Set exercise
Print every one of the entries below word for word, leaving out the pictures.

Dataset records
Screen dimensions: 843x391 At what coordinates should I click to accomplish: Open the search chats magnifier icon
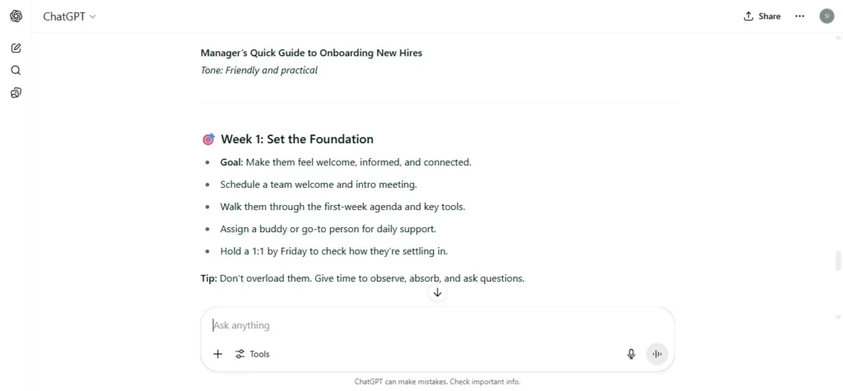pyautogui.click(x=16, y=71)
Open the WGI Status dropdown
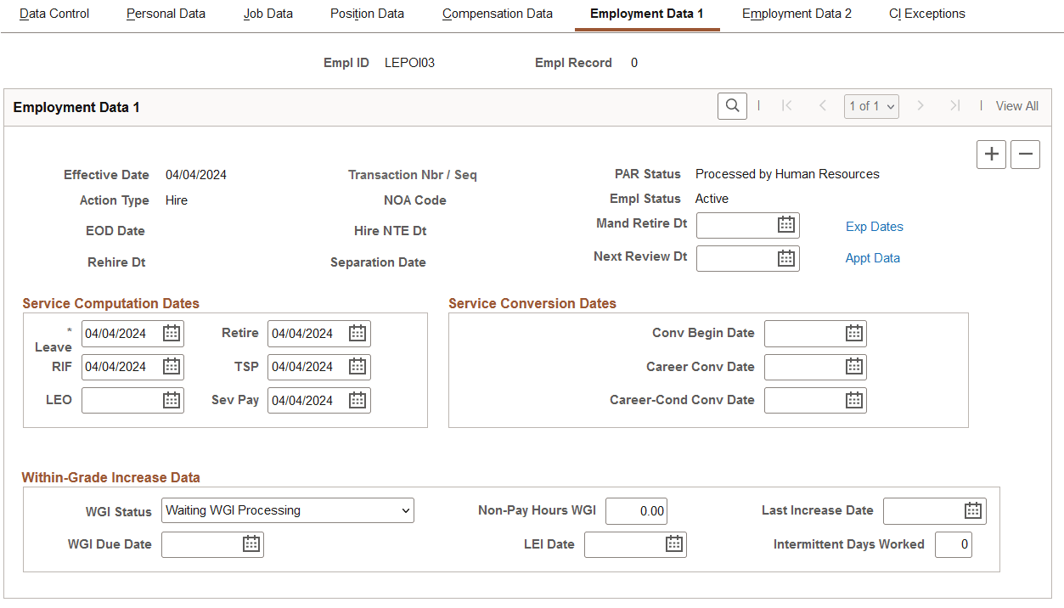The width and height of the screenshot is (1064, 608). (287, 509)
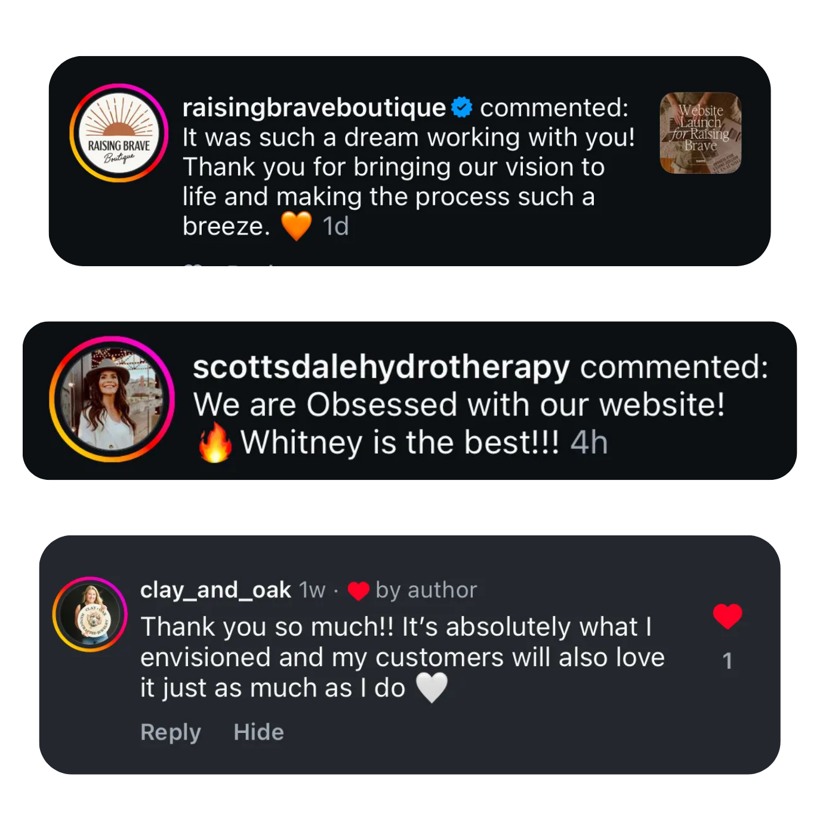832x832 pixels.
Task: Open scottsdalehydrotherapy profile avatar
Action: click(x=112, y=399)
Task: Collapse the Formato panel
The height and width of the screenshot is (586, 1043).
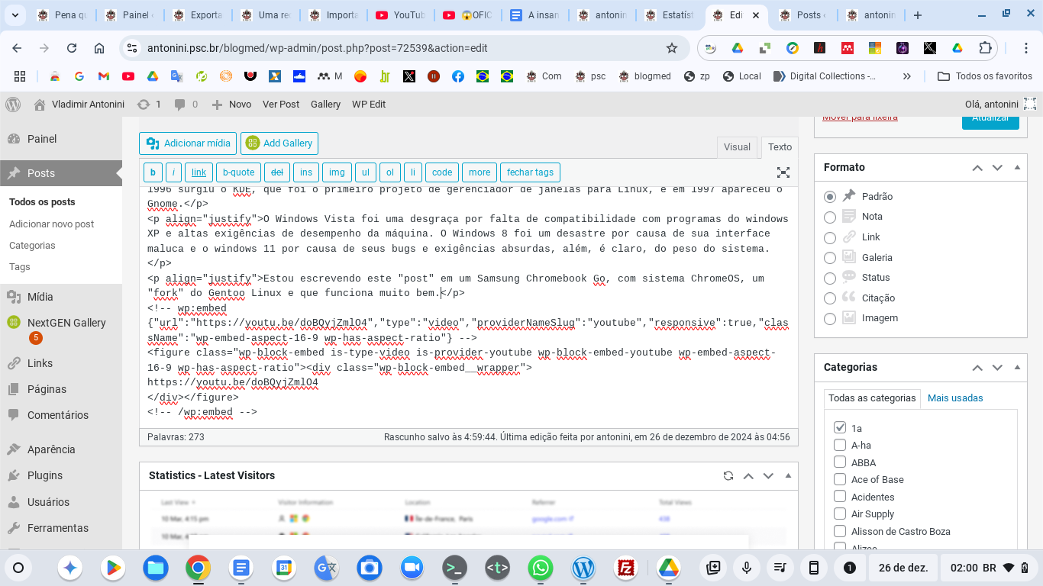Action: click(1016, 167)
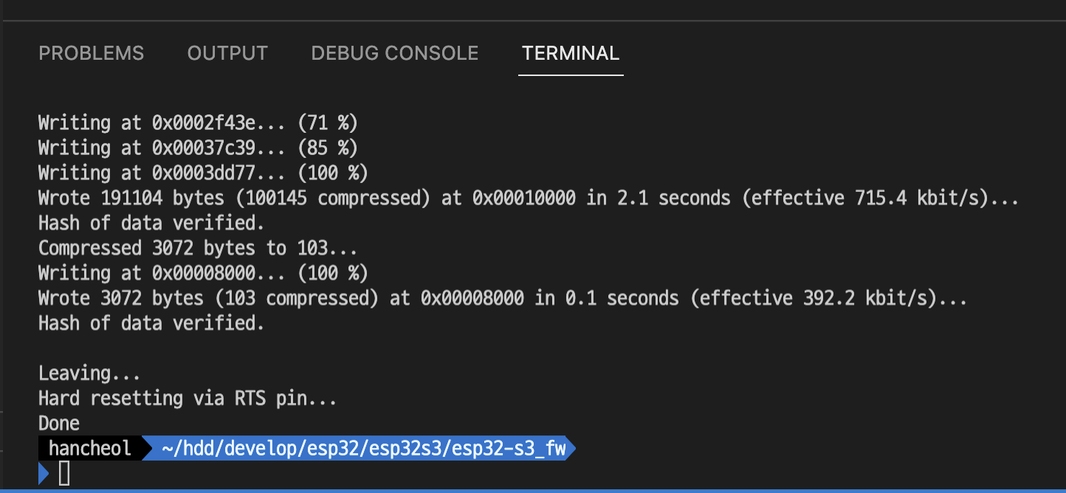
Task: Switch to the PROBLEMS tab
Action: click(91, 52)
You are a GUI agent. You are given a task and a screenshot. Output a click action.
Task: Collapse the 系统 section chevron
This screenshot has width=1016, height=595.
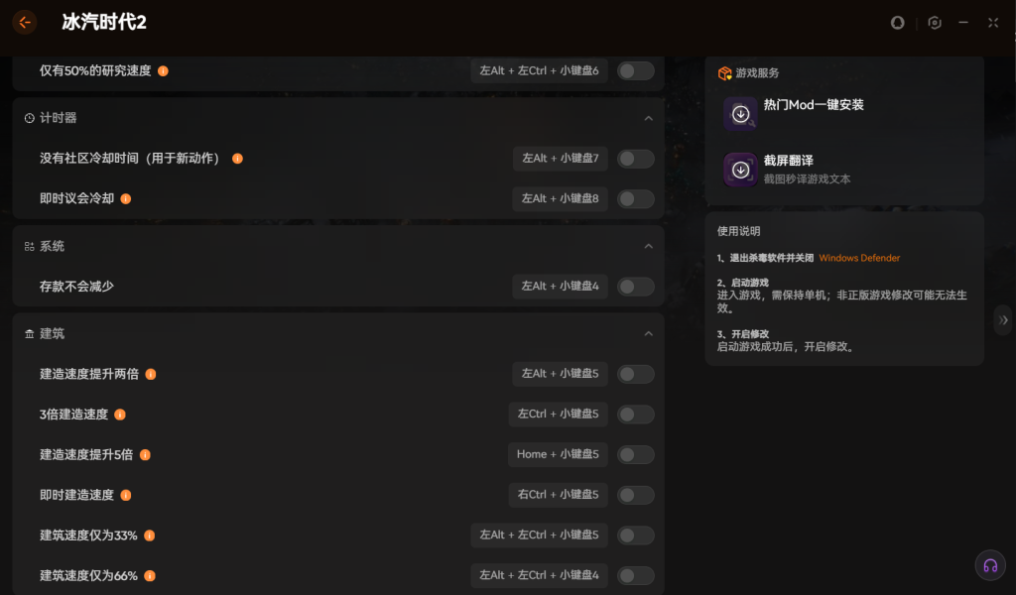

Task result
Screen dimensions: 843x391 At what coordinates should I click to accomplish: Open the search chats magnifier icon
pyautogui.click(x=16, y=71)
Open the WGI Status dropdown
The width and height of the screenshot is (1064, 608). (287, 509)
832x832 pixels.
Task: Open scottsdalehydrotherapy profile avatar
Action: click(x=112, y=399)
Task: Collapse the Formato panel
The height and width of the screenshot is (586, 1043).
Action: click(1016, 167)
Task: Switch to the PROBLEMS tab
Action: click(91, 52)
You are a GUI agent. You are given a task and a screenshot. Output a click action.
Task: Collapse the 系统 section chevron
This screenshot has width=1016, height=595.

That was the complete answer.